What is needed is the healing embrace of acceptance, to be seen and known and loved for who you truly are. But it’s more than that. Grace in this type of pain comes when you remember who you are in Spirit, in the inherent value of your presence on earth. When you reclaim your power to decide who you are.
What if you can’t remember who you are? What if the voices have been so loud for so long that deciphering where you begin and they end is nearly impossible? What if you have been fighting for your spirit’s survival for so long, you no longer know how to let others in to bless you?
The essence of bullying and rejection is that it breaks the spirit down, and breaks it open – and those places either die a little or spark new growth. No one is immune to it. The process makes you vulnerable, uncertain, doubtful, reclusive. You pull away, try to bury pain, don’t let others see just how deeply you’re affected – create an illusion of equilibrium. Old souls can see beneath that surface. Most others will take you at your word.
The one bullied often ends up trying to hide to avoid more pain, but being unseen is actually part of the root of the pain. It turns into a vicious cycle. And if you can’t evade the bullies, you end up with the constant dread of confrontation. Anger. Frustration. Pain. Stared at and invisible.
So what can you do? Remind yourself of the grace that exists for you. Remember that you are made of the same stuff as the stars, that you made the stars. That no amount of lies can create the truth.
It takes courage. It takes courage to trust your own opinion more than others. It takes courage to stand up for yourself, to yourself, to the voices that would have you believe the lies.
And it takes courage to let others around you see you. To trust their ability to see beyond the falsities. To allow others the grace to bless you.
Because the grace you seek in the face of pain is not the faith of others, but faith in yourself.
Get Clear on Your Vision
Art is a funny thing, writing, too – in that the process depends so much on our beliefs about ourselves. Other work is pretty straightforward (most of the time).
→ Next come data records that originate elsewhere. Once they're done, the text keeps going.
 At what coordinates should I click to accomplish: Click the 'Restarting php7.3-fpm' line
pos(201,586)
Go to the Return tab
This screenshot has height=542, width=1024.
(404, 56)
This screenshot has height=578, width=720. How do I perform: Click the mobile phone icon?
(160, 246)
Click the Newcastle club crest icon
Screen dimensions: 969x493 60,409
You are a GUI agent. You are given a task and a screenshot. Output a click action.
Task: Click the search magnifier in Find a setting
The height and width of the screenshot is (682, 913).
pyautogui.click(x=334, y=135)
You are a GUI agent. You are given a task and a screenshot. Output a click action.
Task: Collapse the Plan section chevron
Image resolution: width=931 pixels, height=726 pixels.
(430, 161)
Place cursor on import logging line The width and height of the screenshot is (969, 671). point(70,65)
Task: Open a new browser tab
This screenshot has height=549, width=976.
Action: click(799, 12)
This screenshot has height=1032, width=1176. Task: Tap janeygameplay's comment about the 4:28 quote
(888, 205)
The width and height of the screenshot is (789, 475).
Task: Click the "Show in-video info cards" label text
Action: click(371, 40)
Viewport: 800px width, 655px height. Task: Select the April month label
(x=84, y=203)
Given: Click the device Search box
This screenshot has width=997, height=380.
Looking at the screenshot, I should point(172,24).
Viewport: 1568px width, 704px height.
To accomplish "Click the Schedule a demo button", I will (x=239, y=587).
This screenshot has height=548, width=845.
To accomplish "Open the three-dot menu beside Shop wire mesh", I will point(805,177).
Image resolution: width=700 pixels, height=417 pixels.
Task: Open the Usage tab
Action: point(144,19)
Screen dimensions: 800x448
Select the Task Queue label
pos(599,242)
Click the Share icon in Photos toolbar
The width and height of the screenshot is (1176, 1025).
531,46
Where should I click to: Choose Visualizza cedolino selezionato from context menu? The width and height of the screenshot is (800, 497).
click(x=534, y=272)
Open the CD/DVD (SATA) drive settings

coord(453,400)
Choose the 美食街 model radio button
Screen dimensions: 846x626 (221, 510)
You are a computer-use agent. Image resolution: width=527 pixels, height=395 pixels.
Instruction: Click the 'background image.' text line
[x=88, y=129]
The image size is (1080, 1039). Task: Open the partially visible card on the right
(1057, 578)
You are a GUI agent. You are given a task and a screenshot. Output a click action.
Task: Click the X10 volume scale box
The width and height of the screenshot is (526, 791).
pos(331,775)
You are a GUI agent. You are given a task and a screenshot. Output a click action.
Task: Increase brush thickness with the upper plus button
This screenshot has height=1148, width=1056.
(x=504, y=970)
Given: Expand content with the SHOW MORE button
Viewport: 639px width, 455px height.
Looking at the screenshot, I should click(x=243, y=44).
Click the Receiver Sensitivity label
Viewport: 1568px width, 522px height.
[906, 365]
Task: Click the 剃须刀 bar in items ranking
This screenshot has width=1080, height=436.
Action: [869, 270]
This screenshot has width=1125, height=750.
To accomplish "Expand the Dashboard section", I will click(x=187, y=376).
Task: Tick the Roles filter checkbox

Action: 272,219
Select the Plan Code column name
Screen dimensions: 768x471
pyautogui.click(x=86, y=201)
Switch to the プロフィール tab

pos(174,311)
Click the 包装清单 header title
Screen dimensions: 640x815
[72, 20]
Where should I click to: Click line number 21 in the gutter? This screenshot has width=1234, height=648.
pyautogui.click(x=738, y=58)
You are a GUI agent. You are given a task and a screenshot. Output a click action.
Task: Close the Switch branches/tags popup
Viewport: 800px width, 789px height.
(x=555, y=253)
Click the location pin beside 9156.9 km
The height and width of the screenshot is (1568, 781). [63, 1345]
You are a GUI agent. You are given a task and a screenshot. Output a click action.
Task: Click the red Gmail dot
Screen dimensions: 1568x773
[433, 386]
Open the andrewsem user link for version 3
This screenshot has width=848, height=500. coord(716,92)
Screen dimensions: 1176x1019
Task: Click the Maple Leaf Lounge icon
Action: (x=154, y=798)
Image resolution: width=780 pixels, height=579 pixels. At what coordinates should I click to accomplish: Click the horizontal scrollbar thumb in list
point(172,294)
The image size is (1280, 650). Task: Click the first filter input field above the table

But in art, we revise, we seek critique, we revise again. We leave the work open to multiple voices, insights, guidance. Some necessary. Some not. And in the process of wanting to make it better, we risk losing what the art wanted to be in the first place. As First Trustees of our artistic work, it’s our job to translate that original vision from concept given to us to what appears on the page or canvas. And to do that successfully, we have to return again and again to the Vision.
What does the work want to be? Why does it want to exist? What is its purpose? What do you want it to do?
The answers to those become your measuring stick. A powerful tool to gauge whether or not suggested changes are right for your work.
Another equally powerful question to ask is: of all the artists and writers in the world, why did the work choose you?
You are the only one who can bring yourself to the work. And without you, the work would not be your version of it. There’s a reason that you are the one chosen to do the work. And that can be hard to hold onto, but oh, so necessary.
What much of this comes down to is faith.
Faith in your calling. Faith in yourself. Faith in the work.
And courage. We hear that word throughout our lives; seldom run into real opportunities to use it.
Courage is acting in spite of fear. For artists and writers, it’s owning our authority over our work. Being willing to trust our decisions. And being willing to be different.
So hold on to your vision and your calling. Get clear on the vision and move from there.